• **Supplied information**
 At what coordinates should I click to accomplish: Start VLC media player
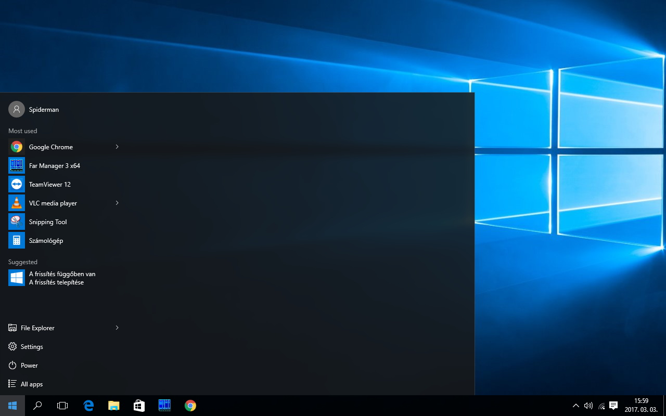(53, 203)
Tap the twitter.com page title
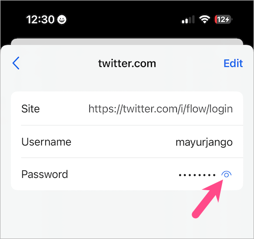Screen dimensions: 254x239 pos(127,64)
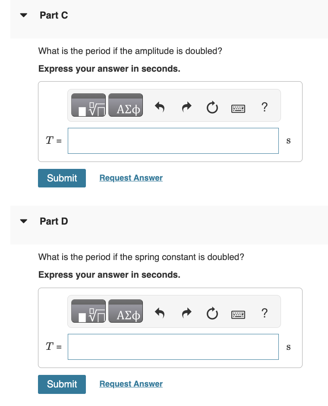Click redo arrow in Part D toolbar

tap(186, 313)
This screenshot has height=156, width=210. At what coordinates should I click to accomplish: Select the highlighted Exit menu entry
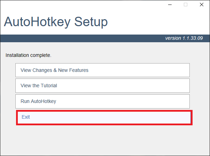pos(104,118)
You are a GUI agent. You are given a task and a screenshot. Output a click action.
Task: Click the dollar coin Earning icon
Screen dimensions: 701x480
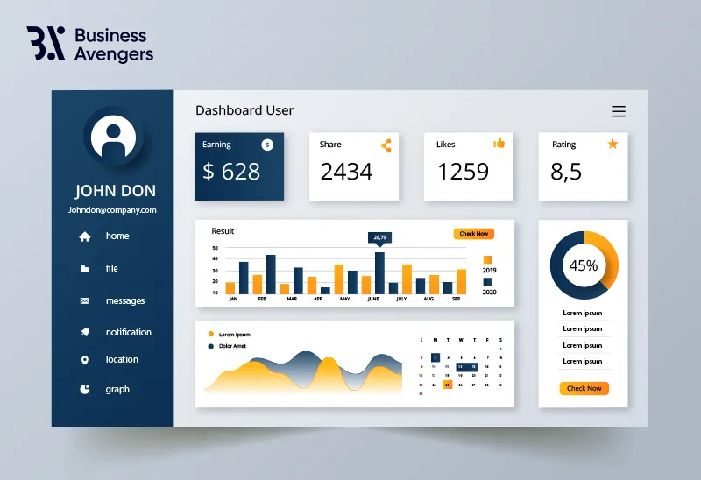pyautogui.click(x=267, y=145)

• **Exercise**
No pictures should appear in the copy. Reproduce exactly the lines from the line containing "This screenshot has" through the last line of the data, inclusive.

• **Solution for this task**
This screenshot has height=156, width=210. At what coordinates should I click to accomplish: Select the highlighted Exit menu entry
pos(104,118)
You are a GUI agent. You are given a task and a screenshot. Output a click action.
Task: Click the dollar coin Earning icon
Screen dimensions: 701x480
pyautogui.click(x=267, y=145)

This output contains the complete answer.